С точки зрения посессивной, обладательной, определительной и прочих связей объяснить не могу, ибо не понимаю, что это такое. С точки зрения написания юридических документов - могу. Дело в том, что само слово "_the_ _Trustee_" - это не обязательно должно при переводе означать лицо. Оно может обозначать лицо. А может и не означать.

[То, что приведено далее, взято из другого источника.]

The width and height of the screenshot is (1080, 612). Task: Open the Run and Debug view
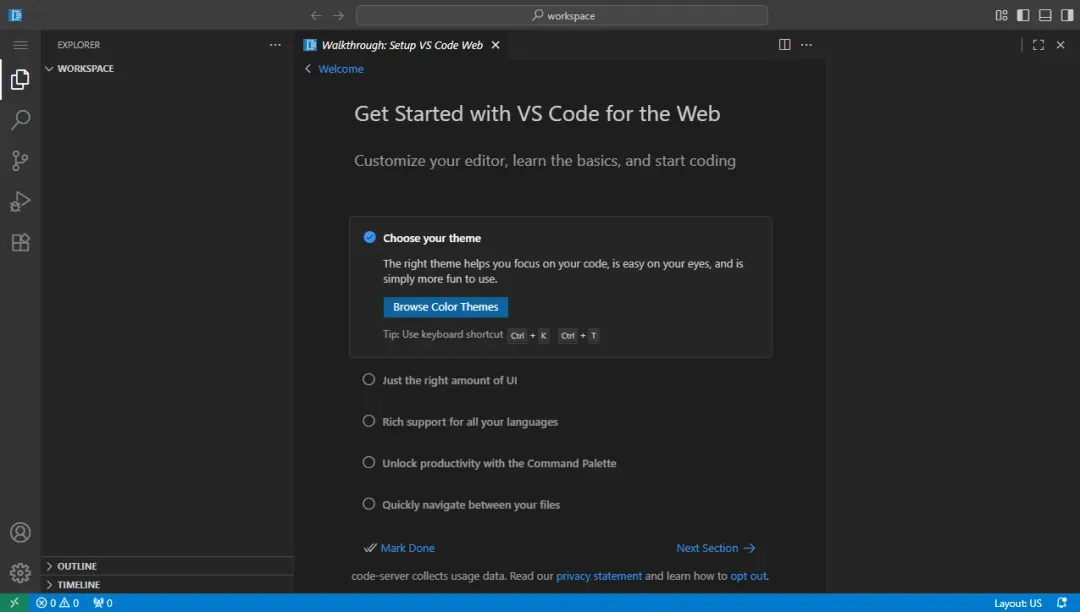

Так как "_Trustee_" в своем изначальном смысле - это не лицо, а юридический институт, the holding of trusteeship, термин, который с некоторой натяжкой можно перевести как "_владение доверием_". Поэтому если сказать "_appoints smb. to be the Trustee_", то это переводится дословно "_назначает кого-то (быть) своим доверенным лицом_". А если сказать "_appoints smb. entrusted person of the Trustee_", то это дословно переводится "_назначает кого-то быть доверенным лицом владения своим доверием_", а на нормальный русский язык переводится тем же оборотом, что и в первом случае "_назначает кого-то (быть) своим доверенным лицом_".

Поэтому выражения "_the Trustee_" и "_entrusted person of the Trustee_" в этом случае эквивалентны.


----------



## Maroseika

Ruzanna said:


> Grantor hereby appoints Mrs.XXX *true and lawful attorney/ entrusted person of the Trustee* to act in Principal's name.


Похоже, что до сих пор нет ясного понимания английской фразы. Я бы предложил сперва уточнить значение фразы на EnglishOnly, а потом уж думать о переводе.


----------



## Ruzanna

Это доверенность. Там не даются определения. Прямо написано, что Grantor назначает Mrs. XXX.  
Grantor hereby appoints Mrs.XXX true and lawful attorney/ entrusted person of the Trustee to act in Principal's name.

Но в дальнейшем было написано просто Trustee, как я помню, без true and lawful attorney/ entrusted person. Это больше не упоминалось. Только в начале.


----------